PAGE EXCERPT —
Cat (willowisp) wrote,
Cat
willowisp

Big Day

Let's see. When Andy left for work he put Gail in the room and closed the door. It's so nice snuggling with her, especially since other felines who will not be identified like to lick noses and otherwise awaken Andy and me. I managed to get up fairly early regardless, only to discover my blood sugar monitor DOA.

After coffee I did usual Friday cleaning, much to my surprise. I even got the laundry washed, dried, and put away still in the am. A lot of times my usual Friday chores slip, making today a bit unusual in that regard. Andy got home before I had packed the dishes, but I did pack our good set to take over, even if it was largely ceremonial.

While callicrates' journal pretty well sums up the day once he got home, we did manage to replace my glucose monitor's battery, and fortunately that turned out to be the cause of its temporary death. I have a six-year warranty on it, but the paperwork is still among the boxes left unpacked from the NC to NM move.

Then Andy and I achieved the great American delusion of house occupancy. I keep wishing I could bring the kitties to see it, even though I know we should do it once, preferably after everything else has been moved.



Last night I found a great site which listed drought-resistant flowers and I wrote down the names of those I especially liked. Today while Andy was getting steaks at Whole Foods I noticed packets by the same company. Andy forgot to get charcoal, so as a bribe to get me to go back in he said I could get my seeds. I'm sorting them based on when they can/should be sowed. I may well just mix all of the packets of poppy together, since they all have the same requirements, and then just toss them into the ground on Tuesday and see if they make it. I d know I will have to water even the most drought-resistant while they're establishing themselves, but most of them are the "happy to be ignored" type once that has occurred.

While we wait for the next big event (appliances and a whole bunch of other stuff on Tuesday) I've been looking at waterfall fountains for our courtyard and turf/grass options. I am very leery of starting a lawn from seed; in the best of conditions it is a lot of work, takes two-three years to get established, and has a high potential for errors.

Even though Mom and Andy's parents could give us advice, we have the extra issue of trying to start it from seed in the middle of a high-elevation desert. My relatives in the area can't help either, since their yard is completely zero-scaped. If we were in Indiana or NY I might not be so hesitant, but to me it seems that the odds are just stacked too highly against us.

The most common option would be some sort of sod, and I'm currently trying to separate real data from hype with regards to water usage. One problem is that the ABQ site mentions some of the more water-efficient older grasses, but growers of newer hybrids are claiming their products are even more water-wise and also actively dislike fertilizer and over-watering. Whether they're not listed because they're full of it or because the pamphlet was written before they were in wide usage is something I need to figure out. I also think we may have missed the best time for laying it down (in fact the two special water-wise fertilizer-hating hybrids are already sold out as sod and won't be available until next year). Andy seems ok with leaving it until spring 2005, though.

EXERCISE REQUIREMENTS —
Can you carry the journal entry about the new house and the lawn decision forward from its final sentence, writing the next part in the same voice?

Element lookup records —

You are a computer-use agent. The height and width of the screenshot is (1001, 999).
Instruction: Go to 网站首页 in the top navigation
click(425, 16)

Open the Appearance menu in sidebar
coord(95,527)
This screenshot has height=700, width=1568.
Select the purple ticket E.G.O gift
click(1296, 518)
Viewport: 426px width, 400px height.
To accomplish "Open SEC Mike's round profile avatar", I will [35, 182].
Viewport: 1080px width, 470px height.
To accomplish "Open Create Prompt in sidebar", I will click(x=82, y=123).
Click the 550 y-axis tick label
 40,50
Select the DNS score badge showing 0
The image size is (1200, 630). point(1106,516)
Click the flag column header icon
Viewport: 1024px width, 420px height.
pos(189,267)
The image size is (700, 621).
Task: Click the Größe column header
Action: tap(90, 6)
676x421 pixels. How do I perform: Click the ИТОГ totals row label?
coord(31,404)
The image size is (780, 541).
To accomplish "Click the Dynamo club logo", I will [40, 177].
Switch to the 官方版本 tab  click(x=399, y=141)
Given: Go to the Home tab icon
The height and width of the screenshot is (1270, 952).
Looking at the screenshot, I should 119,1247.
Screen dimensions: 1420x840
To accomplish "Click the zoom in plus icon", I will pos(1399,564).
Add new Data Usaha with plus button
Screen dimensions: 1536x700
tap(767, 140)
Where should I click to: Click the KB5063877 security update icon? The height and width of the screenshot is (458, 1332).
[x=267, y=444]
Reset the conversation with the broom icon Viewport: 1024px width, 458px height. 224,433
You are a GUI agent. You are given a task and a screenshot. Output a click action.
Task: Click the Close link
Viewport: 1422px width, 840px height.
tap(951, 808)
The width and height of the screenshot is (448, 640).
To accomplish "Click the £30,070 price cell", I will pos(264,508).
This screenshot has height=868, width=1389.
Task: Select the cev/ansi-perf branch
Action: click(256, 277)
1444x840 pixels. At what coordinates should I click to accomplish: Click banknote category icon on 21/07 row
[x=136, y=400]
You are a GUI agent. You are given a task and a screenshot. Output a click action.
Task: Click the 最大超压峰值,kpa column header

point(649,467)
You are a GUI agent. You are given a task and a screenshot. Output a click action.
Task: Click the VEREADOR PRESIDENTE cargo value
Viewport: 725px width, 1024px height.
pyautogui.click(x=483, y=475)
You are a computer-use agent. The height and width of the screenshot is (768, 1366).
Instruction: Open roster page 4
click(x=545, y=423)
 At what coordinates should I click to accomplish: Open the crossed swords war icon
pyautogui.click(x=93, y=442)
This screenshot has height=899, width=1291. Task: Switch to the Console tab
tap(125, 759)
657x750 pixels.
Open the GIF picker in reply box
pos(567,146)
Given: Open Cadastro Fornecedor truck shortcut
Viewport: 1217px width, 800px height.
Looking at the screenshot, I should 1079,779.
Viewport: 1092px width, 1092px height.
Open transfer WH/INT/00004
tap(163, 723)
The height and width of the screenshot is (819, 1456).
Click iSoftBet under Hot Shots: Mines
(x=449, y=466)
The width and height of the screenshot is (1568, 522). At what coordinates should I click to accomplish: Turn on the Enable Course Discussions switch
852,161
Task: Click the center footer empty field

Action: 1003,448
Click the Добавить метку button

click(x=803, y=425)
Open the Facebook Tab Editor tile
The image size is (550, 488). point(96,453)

ANSWER BELOW —
Another option is artificial turf. My first reaction was "Ewwww", having encountered the fake-looking prickly stuff when younger. However it seems to have improved, and more tellingly anyone to whom we mention it here immediately says some variant of "It's really nice". Many schools are now using it on their game fields, and its largest purchaser is/are golf courses. I still want to see and feel it and it is hideously expensive, especially compared to seed.

We're getting an estimate for it on Tuesday and he'll be bringing a sample. Pros are that it's green year-round, has a 15-year warranty, and has an expected life of 30 years. Cons are that it's expensive and fake. The biggest pros, though, are monetary savings for water not used and the fact that I can use the rationed water for flowers and trees. I need to remember to ask the salesguy if artificial turf is included in the ABQ water-saving incentives. We don't have to make the decision yesterday or anything like that, but it's going to be a big one.

I think Andy vaguely promised we would go look at Rowland's, a local nursery, tomorrow. If not maybe I can go and give him some alone-time or something. I'd like to see if they have blue spruces and/or Bradford pears, how much they cost, and if it's a good time to get them. I'd also like to check some flowers for water-hardiness (specifically snapdragons) and if they're not bad, get them already in transplant stage since the seed-growth part looks like it would fall victim to my brown thumb.



It would probably be a good idea to try to get some sleep. We haven't been converted to the swamp cooler yet (you can only run heat or swamp cooler at any one time, and the complex switches them over later in May) so the more I leave lights and such on, the longer it will take for our room to cool off. Not for long, though!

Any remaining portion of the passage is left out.